1

I am facing issues with getting a free port in the DDP setup block of PyTorch for parallelizing my deep learning training job across multiple GPUs on a Linux HPC cluster.

I am trying to submit a deep learning training job to a Linux HPC cluster using a SLURM script. The training requires parallelization of the model and data across 4 GPUs. I am using the Distributed Data Parallel (DDP) module of PyTorch for distribution of the model and data across 4 GPUs.
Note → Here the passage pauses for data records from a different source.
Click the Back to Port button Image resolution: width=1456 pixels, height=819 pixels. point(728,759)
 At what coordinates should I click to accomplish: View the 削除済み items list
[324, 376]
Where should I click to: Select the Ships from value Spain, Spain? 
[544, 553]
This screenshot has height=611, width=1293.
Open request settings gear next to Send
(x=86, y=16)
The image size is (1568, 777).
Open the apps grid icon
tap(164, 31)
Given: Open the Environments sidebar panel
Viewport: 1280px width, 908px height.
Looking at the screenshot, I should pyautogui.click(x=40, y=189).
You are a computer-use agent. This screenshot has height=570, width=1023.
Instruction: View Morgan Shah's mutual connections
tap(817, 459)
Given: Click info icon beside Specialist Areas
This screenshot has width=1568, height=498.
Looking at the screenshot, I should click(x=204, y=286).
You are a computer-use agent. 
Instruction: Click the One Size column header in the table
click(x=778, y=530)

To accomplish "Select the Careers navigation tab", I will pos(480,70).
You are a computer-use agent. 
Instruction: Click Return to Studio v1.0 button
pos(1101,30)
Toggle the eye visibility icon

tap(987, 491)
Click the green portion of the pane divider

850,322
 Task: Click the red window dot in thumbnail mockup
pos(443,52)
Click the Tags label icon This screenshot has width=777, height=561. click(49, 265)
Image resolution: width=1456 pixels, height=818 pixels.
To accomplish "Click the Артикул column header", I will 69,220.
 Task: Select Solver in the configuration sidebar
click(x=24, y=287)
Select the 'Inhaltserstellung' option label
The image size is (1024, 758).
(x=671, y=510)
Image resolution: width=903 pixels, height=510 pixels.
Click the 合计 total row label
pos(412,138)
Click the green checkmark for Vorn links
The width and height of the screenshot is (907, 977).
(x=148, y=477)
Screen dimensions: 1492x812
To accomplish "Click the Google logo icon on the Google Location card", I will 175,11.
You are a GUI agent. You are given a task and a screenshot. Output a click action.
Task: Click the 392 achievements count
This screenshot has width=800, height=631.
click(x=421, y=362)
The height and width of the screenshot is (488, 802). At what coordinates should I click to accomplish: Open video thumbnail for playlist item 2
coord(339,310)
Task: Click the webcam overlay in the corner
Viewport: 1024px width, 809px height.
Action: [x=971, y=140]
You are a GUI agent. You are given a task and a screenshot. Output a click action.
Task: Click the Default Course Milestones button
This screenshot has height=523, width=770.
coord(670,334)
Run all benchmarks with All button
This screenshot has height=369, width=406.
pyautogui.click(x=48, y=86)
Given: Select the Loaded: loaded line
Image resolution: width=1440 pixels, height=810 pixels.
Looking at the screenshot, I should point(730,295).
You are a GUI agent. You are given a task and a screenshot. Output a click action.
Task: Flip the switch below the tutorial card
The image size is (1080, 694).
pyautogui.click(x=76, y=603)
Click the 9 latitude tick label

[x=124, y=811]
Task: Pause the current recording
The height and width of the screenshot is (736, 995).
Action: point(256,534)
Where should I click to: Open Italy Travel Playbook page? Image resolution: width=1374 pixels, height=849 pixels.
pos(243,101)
I have defined the DDP setup block as follows:

def ddp_setup(rank, world_size):
"""
Args:
    rank: Unique identifier of each process
    world_size: Total number of processes
"""
try:
    # Find a free port dynamically
    def find_free_port():
        with socket.socket(socket.AF_INET, socket.SOCK_STREAM) as s:
            s.bind(('', 0))
            s.listen(1)
            port = s.getsockname()[1]
        return port
# Destroy any existing process groups
if dist.is_initialized():
    dist.destroy_process_group()

# Set environment variables with a dynamic port
os.environ['MASTER_ADDR'] = 'localhost'
master_port = find_free_port()
os.environ['MASTER_PORT'] = str(master_port)

# Initialize process group with additional error handling
init_process_group(
    backend="nccl",
    rank=rank,
    world_size=world_size,
    timeout=timedelta(minutes=60),
    init_method='env://'
)

# Set the GPU device
torch.cuda.set_device(rank)

print(f"Process group initialized successfully for rank {rank}")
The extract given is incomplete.